No not mine unfortunately....Oh and not at Salt Fork....


http://www.muskyhunter.com/general/bass-anglers-first-musky-inch-giant-2/


----------



## promag (Aug 21, 2011)

That's incredible. 

promag


----------



## griffith330 (Apr 3, 2006)

That was a great save him diving down to get it after releasing it!!


----------



## Snakecharmer (Apr 9, 2008)

griffith330 said:


> That was a great save him diving down to get it after releasing it!!


That part of the story is a little hard for me to believe. 17 feet is pretty deep to dive and also to see a fish on the bottom. I could believe 10-12 feet but who knows. I'd like to see the video. Youtube maybe?


----------



## KaGee (Sep 8, 2006)

Not trying to stir the pot are ya??


----------



## backlashed (Mar 19, 2011)

Diving 17' is a prescription for ruptured ear drums.

Pretty dang hard to do with clothes on too.

However, great story and one heck of a fish!
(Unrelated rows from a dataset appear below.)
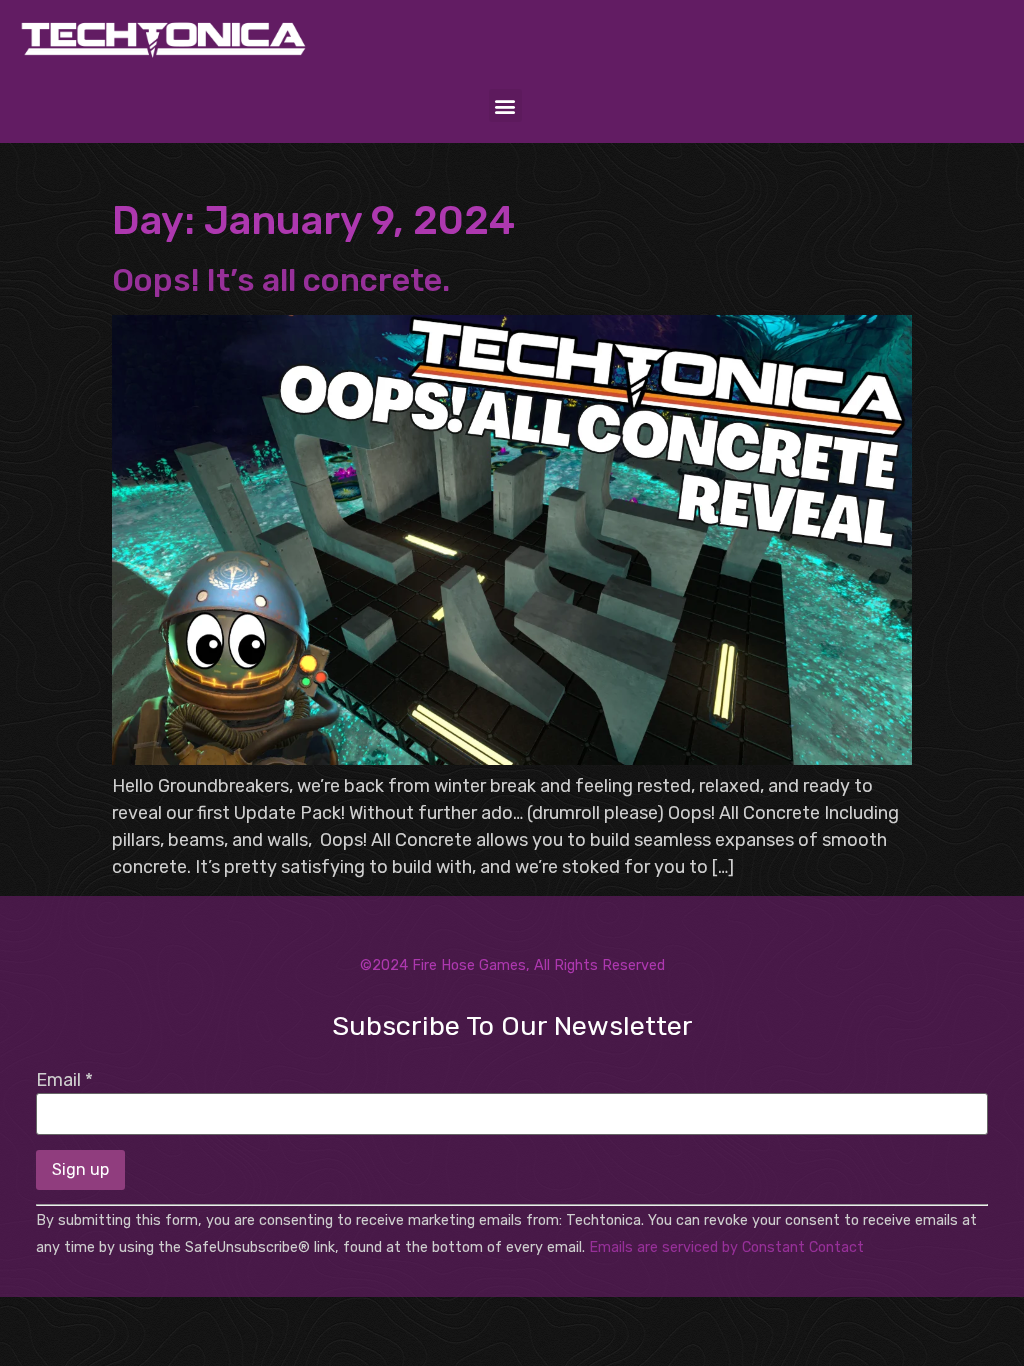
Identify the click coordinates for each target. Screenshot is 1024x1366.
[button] (505, 105)
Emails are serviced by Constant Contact (726, 1247)
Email (64, 1080)
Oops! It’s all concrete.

On 8# line and I'm sure no leader.


----------



## crittergitter (Jun 9, 2005)

That is an amazing fish. Just amazing! Now, I have to buy some 4" senkos for my musky box.


----------



## Scum_Frog (Apr 3, 2009)

One time I caught a 15" crappie....let it go and it went straight to the bottom and layed there....I jumped in and swap down 480' to bring it back to the top to revive it....did mouth to mouth for 10 minutes and fish finally swam away.....i felt good....lol

all jokin aside....GREAT fish and pretty good story! Those unexpected catches are great!


----------



## MuskieJim (Apr 11, 2007)

This fish is basically the same strain that muskie hunters target on the St Lawrence river in the fall. It's massive and I love the story. They said 17' because that is what the depth finder said. I snorkel and dive, 17' is down there but for the cause I think I could do it. Either way I applaud the guys enthusiasm


----------



## firstflight111 (May 22, 2008)

thats a whole lot of good eating right there


----------



## MuskieJim (Apr 11, 2007)

firstflight111 said:


> thats a whole lot of good eating right there


Haha we're all glad YOU didn't catch it


----------



## firstflight111 (May 22, 2008)

oh i eat my fill of them of them every year ..have you ever had them ..it's better then eyes ..there best out of the cold water ..


----------



## radar3321 (Feb 27, 2012)

Amazing

Outdoor Hub mobile, the outdoor information engine


----------



## Tatonka (Aug 23, 2007)

Damn that thing is huge


----------